TASK PROMPT |
Output only the lines of the entries that follow, starting at the one with "Viewport: 800px width, 529px" and running down to the one with "Screen dimensions: 768x633", both included and unchanged.

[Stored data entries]
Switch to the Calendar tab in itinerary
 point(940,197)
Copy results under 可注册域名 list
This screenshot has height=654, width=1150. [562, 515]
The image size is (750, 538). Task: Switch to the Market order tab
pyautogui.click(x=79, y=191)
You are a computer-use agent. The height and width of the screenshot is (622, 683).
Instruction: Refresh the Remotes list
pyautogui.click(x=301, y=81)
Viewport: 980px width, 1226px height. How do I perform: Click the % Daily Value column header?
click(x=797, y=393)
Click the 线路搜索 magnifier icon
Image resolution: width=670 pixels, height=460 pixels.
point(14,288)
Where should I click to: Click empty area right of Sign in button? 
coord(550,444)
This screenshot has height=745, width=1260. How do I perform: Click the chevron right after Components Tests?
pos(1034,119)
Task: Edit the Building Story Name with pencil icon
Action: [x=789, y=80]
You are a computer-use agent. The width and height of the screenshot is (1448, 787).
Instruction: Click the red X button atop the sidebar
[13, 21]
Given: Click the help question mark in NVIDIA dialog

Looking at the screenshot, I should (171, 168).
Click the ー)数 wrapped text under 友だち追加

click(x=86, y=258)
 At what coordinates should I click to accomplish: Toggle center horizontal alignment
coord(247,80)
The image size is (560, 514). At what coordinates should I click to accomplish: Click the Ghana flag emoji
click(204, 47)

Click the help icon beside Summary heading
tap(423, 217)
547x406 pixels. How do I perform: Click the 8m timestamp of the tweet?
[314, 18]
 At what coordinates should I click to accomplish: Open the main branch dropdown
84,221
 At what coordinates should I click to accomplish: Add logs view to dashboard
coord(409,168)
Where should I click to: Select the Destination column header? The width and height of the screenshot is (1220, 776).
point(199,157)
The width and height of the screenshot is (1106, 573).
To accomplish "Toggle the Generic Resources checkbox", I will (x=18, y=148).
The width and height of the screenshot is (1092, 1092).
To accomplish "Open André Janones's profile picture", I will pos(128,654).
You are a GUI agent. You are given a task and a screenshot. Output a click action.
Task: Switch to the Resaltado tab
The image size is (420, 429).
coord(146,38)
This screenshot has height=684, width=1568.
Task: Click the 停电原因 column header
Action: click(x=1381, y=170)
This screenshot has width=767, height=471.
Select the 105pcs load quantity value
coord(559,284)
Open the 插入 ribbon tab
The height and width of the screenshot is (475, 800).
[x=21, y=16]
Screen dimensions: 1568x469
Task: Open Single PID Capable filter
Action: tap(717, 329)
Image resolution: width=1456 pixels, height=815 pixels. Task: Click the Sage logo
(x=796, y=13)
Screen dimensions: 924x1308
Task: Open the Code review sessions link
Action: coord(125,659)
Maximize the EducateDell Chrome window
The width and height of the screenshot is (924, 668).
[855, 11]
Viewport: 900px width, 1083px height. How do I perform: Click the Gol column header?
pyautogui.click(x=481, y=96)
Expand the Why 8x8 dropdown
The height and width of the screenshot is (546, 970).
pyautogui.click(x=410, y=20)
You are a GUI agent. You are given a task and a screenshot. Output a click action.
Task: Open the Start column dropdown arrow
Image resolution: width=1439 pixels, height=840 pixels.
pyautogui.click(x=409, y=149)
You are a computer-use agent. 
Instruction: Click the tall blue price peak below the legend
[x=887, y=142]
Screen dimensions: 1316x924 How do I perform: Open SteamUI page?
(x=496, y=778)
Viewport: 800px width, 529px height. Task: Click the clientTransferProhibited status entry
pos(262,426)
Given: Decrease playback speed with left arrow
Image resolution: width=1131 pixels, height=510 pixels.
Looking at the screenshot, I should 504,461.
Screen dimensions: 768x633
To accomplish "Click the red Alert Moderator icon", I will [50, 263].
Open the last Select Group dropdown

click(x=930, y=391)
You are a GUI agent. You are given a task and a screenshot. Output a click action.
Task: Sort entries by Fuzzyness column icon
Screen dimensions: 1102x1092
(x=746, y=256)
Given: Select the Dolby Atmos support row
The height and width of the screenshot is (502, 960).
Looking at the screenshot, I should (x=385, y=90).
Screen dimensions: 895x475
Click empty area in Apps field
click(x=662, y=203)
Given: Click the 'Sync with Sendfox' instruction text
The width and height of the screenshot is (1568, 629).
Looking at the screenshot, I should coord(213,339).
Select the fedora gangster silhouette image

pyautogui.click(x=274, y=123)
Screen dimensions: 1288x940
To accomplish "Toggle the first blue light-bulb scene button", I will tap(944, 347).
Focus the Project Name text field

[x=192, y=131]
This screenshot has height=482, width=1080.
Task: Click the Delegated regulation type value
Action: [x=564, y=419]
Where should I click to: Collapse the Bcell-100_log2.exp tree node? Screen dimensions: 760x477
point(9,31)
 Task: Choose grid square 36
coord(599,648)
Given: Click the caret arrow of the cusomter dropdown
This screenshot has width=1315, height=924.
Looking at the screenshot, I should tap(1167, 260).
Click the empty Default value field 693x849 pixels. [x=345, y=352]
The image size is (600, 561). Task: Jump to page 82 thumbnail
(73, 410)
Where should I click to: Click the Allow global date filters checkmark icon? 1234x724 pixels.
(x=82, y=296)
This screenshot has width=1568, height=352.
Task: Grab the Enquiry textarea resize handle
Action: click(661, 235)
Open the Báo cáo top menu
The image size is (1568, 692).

PROBLEM SOLUTION |
Viewport: 800px width, 529px height. Task: Click the clientTransferProhibited status entry
pos(262,426)
Given: Decrease playback speed with left arrow
Image resolution: width=1131 pixels, height=510 pixels.
Looking at the screenshot, I should 504,461.
Screen dimensions: 768x633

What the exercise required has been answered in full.